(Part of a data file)

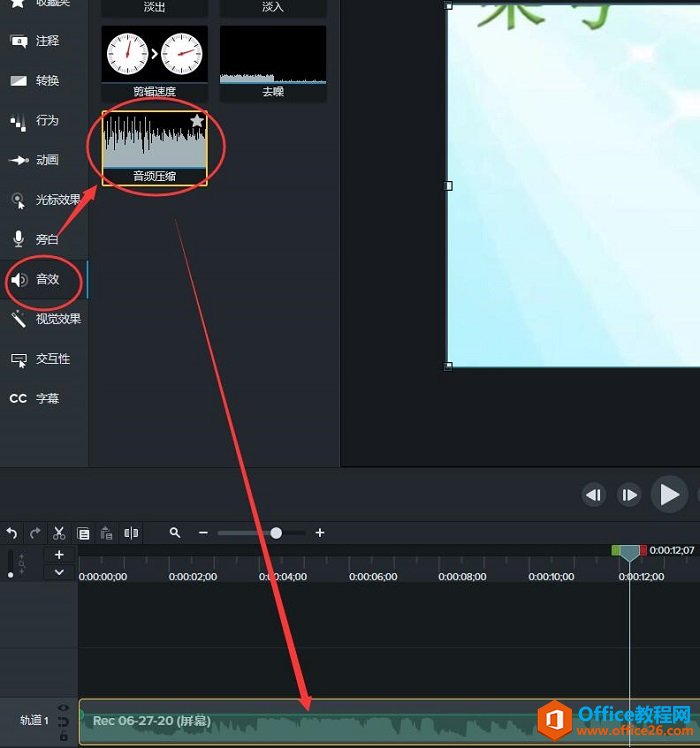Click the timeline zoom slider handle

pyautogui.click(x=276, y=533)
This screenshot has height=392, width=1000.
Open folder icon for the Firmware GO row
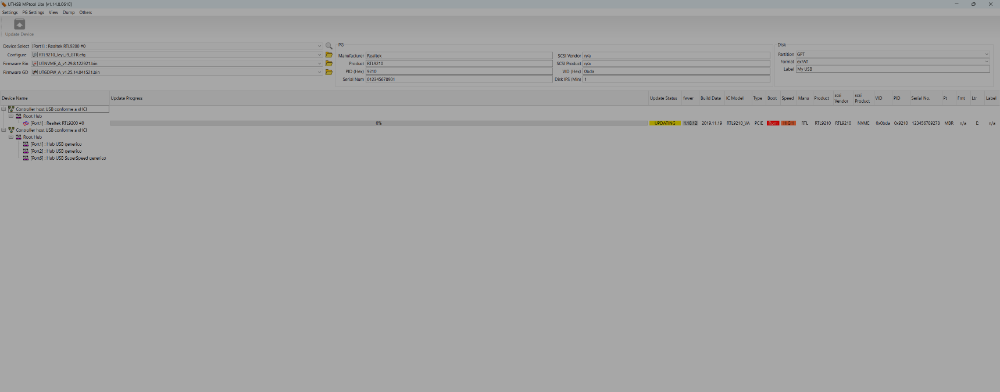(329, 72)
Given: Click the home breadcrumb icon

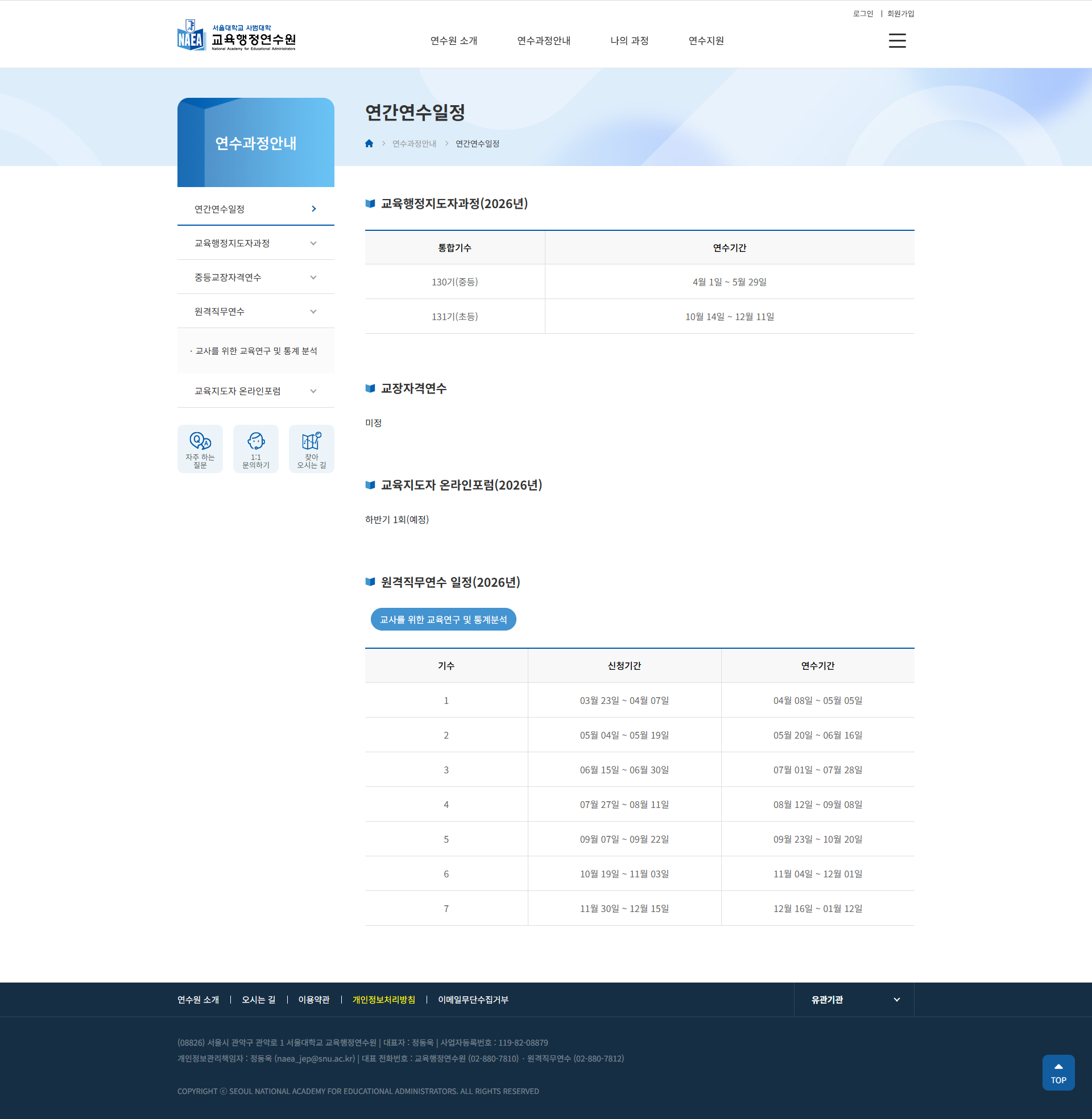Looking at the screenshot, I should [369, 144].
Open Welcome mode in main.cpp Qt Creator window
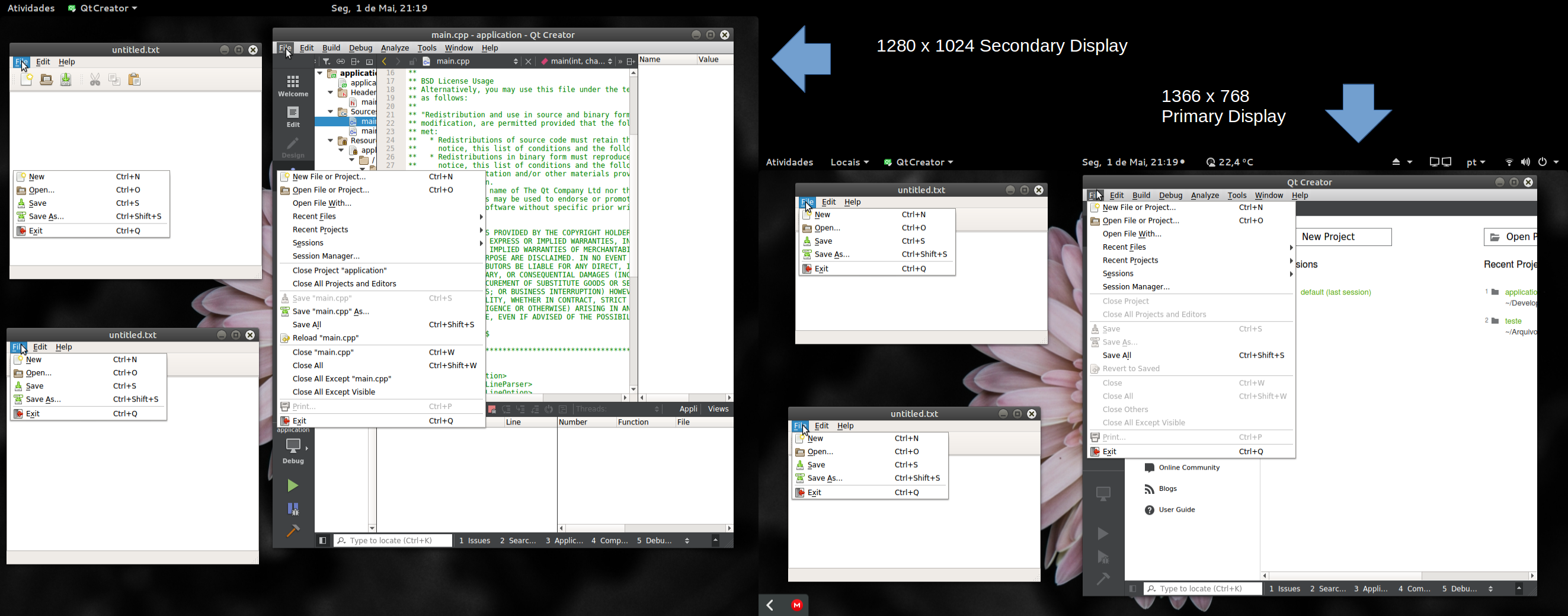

#### [OBJECTIVE]
Turn the part of the records that runs from the line containing "This screenshot has height=392, width=1000." through the end into a JSON list of strings, with one string per line and blank lines dropped. Keep the pictures out of the answer.

#### [TASK RESPONSE]
[
  "This screenshot has height=392, width=1000.",
  "Open folder icon for the Firmware GO row",
  "(329, 72)",
  "Given: Click the home breadcrumb icon",
  "Looking at the screenshot, I should [369, 144].",
  "Open Welcome mode in main.cpp Qt Creator window"
]